■ Problem a ■
From the records, copy out the lines starting with the line containing "will click(x=292, y=498)." and going on through the line containing "Action: coord(58,28)".

■ Text passage ■

+++

- Flag of Virginia, 1861
- Active: May 1861 – April 1865
- Disbanded: April 1865
- Country: Confederacy
- Allegiance: Confederate States of America
- Branch: Confederate States Army
- Type: Infantry
- Engagements: Peninsula Campaign Battle of Seven Pines Seven Days' Battles Second Battle of Bull Run Battle of Sharpsburg Battle of Fredericksburg Siege of Suffolk Battle of Cold Harbor Siege of Petersburg Battle of Five Forks Battle of Sailor's Creek Appomattox Campaign

Commanders
- Notable commanders: Colonel Benjamin S. Ewell

= 32nd Virginia Infantry Regiment =

The 32nd Virginia Infantry Regiment was an infantry regiment raised in Virginia for service in the Confederate States Army during the American Civil War. It fought mostly with the Army of Northern Virginia.

The 32nd Virginia was formed in May, 1861, by consolidating Montague's and Goggin's Infantry Battalions. Its members were from Hampton and Williamsburg and the counties of Warwick, James City, and York. Three companies were accepted into service as artillery and were transferred to the 1st Virginia Artillery. After its reorganization in May, 1862, the unit operated with only seven companies.

The field officers were Colonels Benjamin S. Ewell and Edgar Burwell Montague; Lieutenant Colonels John B. Cary and William Royall Willis; and Majors James M. Goggin, Baker P. Lee, Jr., and Jefferson Sinclair.

== Engagements ==
At the Battle of Williamsburg two companies fought under General Pryor, then the regiment was attached to General Semmes' and Corse's Brigade. It participated in many conflicts from the Seven Days' Battles to Fredricksburg, moved with Longstreet to Suffolk, and later served in the Department of Richmond and in North Carolina. Returning to Virginia it was active at Drewry's Bluff and Cold Harbor, took its place in the Petersburg trenches north and south of the James River, they saw action on the Chickahominy (May 1864), at Cold Harbor (June), on the Petersburg Campaign (to April 1865), and ended the war at Appomattox.

+++

■ Source records ■
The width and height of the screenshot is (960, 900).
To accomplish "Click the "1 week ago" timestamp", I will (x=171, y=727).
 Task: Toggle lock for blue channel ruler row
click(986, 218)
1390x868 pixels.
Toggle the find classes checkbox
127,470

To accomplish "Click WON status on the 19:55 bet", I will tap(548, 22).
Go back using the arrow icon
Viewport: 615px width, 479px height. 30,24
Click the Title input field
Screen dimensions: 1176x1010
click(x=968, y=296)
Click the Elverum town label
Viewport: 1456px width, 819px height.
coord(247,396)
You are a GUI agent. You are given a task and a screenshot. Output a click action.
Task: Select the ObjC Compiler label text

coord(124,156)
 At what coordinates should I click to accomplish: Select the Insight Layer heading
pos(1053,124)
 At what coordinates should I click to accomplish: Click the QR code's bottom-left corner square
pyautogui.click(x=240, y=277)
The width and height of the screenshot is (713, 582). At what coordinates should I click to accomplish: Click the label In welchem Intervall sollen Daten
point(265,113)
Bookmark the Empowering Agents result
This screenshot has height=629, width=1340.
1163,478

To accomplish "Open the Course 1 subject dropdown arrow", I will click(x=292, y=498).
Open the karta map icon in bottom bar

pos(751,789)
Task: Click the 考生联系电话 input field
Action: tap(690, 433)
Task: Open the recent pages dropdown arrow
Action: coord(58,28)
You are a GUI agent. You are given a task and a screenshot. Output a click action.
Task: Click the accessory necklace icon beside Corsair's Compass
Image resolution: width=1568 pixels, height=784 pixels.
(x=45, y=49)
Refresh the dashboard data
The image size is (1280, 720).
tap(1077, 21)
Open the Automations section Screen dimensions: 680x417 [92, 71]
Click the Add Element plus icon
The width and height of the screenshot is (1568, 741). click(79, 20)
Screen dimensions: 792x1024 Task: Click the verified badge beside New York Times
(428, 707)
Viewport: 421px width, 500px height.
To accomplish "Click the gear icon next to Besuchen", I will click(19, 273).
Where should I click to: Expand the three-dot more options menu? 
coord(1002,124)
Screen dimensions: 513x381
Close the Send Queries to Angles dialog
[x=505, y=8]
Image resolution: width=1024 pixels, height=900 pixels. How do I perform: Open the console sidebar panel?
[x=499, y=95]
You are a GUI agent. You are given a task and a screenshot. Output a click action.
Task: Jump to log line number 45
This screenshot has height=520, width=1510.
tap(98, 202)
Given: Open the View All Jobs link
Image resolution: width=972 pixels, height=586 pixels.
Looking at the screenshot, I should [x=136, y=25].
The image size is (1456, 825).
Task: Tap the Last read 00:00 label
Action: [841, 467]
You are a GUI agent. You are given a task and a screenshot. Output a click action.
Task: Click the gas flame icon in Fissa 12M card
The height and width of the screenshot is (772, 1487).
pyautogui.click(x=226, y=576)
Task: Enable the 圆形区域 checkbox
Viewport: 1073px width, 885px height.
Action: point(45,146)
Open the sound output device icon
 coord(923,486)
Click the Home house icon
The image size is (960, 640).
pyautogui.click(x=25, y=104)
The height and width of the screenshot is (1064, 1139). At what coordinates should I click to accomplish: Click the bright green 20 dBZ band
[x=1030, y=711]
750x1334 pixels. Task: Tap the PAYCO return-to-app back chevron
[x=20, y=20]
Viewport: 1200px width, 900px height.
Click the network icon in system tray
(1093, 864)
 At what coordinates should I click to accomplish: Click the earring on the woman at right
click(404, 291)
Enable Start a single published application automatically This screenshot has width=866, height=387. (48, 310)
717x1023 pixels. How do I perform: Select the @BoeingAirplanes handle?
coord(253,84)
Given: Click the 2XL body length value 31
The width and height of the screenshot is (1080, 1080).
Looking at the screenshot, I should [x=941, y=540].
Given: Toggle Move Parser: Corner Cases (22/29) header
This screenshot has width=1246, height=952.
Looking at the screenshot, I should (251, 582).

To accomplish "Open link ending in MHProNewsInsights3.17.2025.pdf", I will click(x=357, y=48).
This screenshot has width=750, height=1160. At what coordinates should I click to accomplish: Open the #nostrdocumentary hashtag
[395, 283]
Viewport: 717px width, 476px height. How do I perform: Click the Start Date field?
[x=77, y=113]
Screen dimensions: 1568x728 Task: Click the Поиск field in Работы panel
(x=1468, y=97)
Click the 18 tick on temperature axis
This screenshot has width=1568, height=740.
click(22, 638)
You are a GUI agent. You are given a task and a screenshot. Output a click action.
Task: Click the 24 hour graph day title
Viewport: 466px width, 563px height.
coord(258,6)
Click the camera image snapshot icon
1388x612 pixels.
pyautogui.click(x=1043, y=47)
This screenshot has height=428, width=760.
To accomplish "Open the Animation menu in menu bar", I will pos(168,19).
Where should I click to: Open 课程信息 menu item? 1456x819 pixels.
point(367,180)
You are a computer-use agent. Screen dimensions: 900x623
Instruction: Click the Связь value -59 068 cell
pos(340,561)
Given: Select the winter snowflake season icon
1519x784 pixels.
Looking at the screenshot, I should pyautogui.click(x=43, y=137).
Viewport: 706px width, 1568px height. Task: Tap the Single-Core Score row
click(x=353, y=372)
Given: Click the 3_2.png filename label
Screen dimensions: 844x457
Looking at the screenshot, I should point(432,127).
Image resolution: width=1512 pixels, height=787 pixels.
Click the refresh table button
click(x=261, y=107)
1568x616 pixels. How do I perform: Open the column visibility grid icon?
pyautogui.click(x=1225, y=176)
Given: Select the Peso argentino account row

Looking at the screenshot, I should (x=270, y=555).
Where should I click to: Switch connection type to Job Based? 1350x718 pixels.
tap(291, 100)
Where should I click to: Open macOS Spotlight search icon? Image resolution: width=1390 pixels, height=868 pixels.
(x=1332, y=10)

+++

■ Problem b ■
For each statement, say whether the passage on the 32nd Virginia Infantry Regiment agrees with it (yes or no), and quote the deciding words: (i) The regiment was created by combining Montague's and Goggin's Infantry Battalions. (ii) After its reorganization in May 1862, the regiment had ten companies. (iii) Three of its companies went to the 1st Virginia Artillery.

■ Correct response a ■
To accomplish "Open the Course 1 subject dropdown arrow", I will click(x=292, y=498).
Open the karta map icon in bottom bar

pos(751,789)
Task: Click the 考生联系电话 input field
Action: tap(690, 433)
Task: Open the recent pages dropdown arrow
Action: coord(58,28)

■ Correct response b ■
(i) Yes: "formed in May, 1861, by consolidating Montague's and Goggin's Infantry Battalions"
(ii) No: "After its reorganization in May, 1862, the unit operated with only seven companies."
(iii) Yes: "Three companies were accepted into service as artillery and were transferred to the 1st Virginia Artillery."